Basic functions of CI Engine combustion chamber are:
(i) To assist and support the fuel injection system in preparation of cyl-charge.
(ii) To obtain efficient combustion for high thermal efficiency.
(iii) To assist in achieving smooth and noiseless combustion.
In general, combustion chambers are classified as follows:
Open combustion chambers of various shapes are shown in Fig. 26.12.
These are open to the cylinder. It is also known as direct injection or quiescent chamber. This chamber is often an extension of main cylinder only. The compressed air is confined in an undivided space. Fuel is injected directly into the combustion space. The mixing solely depends upon the spray characteristics and air motion present. Fuel injector is placed on the cylinder head. The chamber is often symmetrical in space.
There are three basic methods to create swirl in CI engine combustion chambers.
Each method is used in one of the three types of CI combustion chambers:
1. Induction Swirl:
This is generated during induction stroke by bringing the intake flow of air into cylinder with an initial angular momentum. Induction swirl is used in open chambers.
There are two general methods of creating induction swirl:
(i) The air flow is tangential to the cylinder wall. There is sideways and downward motion due to swirl- (a) Deflected port, (b) Shrouding the inlet valve (also masking),
(ii) The swirl is achieved within the port about the valve axis before entry to cylinder since whole periphery of the valve is used.
(iii) Squish – Induction swirl is usually augmented by a secondary movement called squish.
2. Compression Swirl:
This is generated in a separate chamber adjacent to main CC. It is called a divided chamber system and chamber is called swirl chamber. Compression creates a very strong swirl.

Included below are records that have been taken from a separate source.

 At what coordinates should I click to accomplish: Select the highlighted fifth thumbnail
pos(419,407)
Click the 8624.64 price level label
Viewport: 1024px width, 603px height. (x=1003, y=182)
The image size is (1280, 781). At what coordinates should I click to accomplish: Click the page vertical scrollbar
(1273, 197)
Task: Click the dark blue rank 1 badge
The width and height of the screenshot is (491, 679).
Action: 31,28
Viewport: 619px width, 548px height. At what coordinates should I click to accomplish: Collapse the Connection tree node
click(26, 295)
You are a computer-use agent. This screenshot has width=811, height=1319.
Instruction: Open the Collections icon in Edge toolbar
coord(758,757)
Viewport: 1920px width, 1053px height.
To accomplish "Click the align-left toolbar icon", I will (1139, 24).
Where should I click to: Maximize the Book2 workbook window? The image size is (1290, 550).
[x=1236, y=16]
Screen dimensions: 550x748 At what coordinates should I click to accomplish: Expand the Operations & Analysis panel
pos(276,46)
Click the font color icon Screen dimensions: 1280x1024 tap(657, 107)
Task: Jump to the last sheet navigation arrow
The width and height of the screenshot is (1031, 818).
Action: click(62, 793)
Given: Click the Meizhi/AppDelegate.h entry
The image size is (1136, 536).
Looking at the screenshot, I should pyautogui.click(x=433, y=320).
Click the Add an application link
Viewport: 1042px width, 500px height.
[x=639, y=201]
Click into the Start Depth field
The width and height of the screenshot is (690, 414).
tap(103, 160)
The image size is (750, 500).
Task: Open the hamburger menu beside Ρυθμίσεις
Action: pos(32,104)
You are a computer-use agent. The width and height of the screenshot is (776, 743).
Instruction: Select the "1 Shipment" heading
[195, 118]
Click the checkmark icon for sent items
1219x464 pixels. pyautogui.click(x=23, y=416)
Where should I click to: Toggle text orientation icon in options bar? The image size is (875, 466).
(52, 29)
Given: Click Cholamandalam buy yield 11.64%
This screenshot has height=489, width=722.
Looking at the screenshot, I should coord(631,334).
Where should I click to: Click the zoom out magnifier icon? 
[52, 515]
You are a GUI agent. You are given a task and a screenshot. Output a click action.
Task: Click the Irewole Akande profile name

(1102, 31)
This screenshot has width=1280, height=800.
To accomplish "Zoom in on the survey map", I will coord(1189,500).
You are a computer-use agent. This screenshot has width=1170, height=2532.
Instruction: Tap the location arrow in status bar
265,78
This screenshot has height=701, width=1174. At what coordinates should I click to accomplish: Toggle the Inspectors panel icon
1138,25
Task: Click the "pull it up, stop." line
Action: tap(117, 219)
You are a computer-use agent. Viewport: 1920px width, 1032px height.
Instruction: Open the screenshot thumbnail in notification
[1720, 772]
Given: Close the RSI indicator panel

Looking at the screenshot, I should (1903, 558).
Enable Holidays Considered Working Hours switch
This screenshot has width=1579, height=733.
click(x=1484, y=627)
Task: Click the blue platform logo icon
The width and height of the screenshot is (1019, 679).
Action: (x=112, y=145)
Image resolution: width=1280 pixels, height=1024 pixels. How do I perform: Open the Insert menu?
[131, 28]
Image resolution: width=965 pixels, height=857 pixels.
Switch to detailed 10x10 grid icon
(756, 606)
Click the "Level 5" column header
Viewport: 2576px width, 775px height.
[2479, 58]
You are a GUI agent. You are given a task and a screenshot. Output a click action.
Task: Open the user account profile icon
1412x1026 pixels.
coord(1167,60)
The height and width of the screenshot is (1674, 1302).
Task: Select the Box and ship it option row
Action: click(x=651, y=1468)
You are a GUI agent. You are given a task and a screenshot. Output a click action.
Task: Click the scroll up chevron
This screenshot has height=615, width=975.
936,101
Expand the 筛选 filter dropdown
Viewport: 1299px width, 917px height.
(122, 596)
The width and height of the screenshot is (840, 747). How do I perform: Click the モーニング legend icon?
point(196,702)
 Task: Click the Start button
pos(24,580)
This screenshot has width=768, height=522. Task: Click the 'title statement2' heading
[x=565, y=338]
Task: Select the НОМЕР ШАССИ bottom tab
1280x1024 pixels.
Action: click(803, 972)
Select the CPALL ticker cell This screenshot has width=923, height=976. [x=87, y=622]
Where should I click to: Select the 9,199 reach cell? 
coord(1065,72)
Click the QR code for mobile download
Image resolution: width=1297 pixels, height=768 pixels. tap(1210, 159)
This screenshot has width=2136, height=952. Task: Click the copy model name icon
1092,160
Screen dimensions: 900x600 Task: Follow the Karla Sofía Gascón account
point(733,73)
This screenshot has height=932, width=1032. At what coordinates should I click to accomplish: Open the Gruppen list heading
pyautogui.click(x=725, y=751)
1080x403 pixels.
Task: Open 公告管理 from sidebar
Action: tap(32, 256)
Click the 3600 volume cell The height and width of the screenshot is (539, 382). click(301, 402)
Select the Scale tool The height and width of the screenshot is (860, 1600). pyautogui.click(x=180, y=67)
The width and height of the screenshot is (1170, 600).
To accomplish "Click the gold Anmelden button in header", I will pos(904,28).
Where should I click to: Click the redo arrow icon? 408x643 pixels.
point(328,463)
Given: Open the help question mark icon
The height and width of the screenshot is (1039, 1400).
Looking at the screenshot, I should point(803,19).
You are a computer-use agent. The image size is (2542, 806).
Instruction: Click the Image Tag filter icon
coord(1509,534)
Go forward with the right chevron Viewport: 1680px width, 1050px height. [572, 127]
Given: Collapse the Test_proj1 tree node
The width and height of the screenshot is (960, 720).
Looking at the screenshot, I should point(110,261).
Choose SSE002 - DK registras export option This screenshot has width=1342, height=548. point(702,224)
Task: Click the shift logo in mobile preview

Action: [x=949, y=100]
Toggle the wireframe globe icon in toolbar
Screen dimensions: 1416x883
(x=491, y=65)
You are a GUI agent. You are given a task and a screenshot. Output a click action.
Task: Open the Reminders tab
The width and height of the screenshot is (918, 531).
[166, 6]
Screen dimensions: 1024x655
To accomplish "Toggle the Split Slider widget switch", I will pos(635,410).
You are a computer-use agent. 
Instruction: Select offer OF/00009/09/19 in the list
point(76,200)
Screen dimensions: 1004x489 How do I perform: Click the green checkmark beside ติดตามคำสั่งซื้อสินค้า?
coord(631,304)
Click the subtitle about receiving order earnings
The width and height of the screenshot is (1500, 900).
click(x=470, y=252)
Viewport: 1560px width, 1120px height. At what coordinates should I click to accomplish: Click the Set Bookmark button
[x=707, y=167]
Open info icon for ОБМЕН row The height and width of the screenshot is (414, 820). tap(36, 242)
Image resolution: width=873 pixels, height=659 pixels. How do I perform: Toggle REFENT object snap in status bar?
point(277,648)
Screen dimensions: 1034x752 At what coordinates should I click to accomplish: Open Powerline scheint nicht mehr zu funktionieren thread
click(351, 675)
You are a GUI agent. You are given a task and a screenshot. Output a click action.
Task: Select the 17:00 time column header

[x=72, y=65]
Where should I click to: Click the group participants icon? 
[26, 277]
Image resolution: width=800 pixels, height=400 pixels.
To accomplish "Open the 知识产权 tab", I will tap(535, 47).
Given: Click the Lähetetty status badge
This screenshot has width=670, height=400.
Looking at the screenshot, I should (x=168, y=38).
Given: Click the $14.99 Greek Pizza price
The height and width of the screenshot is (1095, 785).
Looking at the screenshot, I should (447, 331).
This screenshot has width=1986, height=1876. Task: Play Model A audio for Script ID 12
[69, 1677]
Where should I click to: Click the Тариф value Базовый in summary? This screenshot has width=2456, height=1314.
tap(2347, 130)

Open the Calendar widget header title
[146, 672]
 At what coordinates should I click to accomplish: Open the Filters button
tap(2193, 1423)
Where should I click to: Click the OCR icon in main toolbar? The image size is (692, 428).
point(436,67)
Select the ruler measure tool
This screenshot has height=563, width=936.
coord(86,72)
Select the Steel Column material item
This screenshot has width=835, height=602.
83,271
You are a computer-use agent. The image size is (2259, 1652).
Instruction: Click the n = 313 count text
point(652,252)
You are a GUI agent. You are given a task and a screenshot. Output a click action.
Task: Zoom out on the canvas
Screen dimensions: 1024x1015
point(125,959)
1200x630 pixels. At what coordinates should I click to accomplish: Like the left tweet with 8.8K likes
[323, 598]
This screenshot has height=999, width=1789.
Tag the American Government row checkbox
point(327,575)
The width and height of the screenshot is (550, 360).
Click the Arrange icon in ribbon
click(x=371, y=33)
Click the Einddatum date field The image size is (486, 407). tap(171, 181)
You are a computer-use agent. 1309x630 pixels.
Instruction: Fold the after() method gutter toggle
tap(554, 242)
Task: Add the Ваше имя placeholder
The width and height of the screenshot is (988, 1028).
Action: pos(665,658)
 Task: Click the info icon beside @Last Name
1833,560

3. Combustion Induced Swirl:
This also takes place in a separate chamber adjacent to the CC and connected by a small throat. It is called pre-combustion chamber. Fuel is injected in this chamber. Here part of combustion takes place. Pressure created forces the hot mixture along with burning fuel with high velocity. This creates a very- strong swirl. This type of swirl is used in pre-combustion chamber and air-cell type turbulent CC.
Open combustion chamber using induction swirl have following advantages and disadvantages:
(a) High thermal efficiency—low turbulence and low heat transfer.
(b) Cold starting easier.
(c) No work for producing swirl. Therefore, High Thermal efficiency and low BSFC.
(d) Suitable for large, slow speed engines (d > 2000 mm) cheap low cetane rating field can be used. Ignition delay unimp.
(a) Weak swirl necessitate multi-hole nozzles and high injection pressure. More maintenance.
(b) Small nozzle openings make regulation of fuel supply.
(c) Shrouded valves—Low volumetric efficiency.
(d) Weak swirl requires excess air. Bulk engine.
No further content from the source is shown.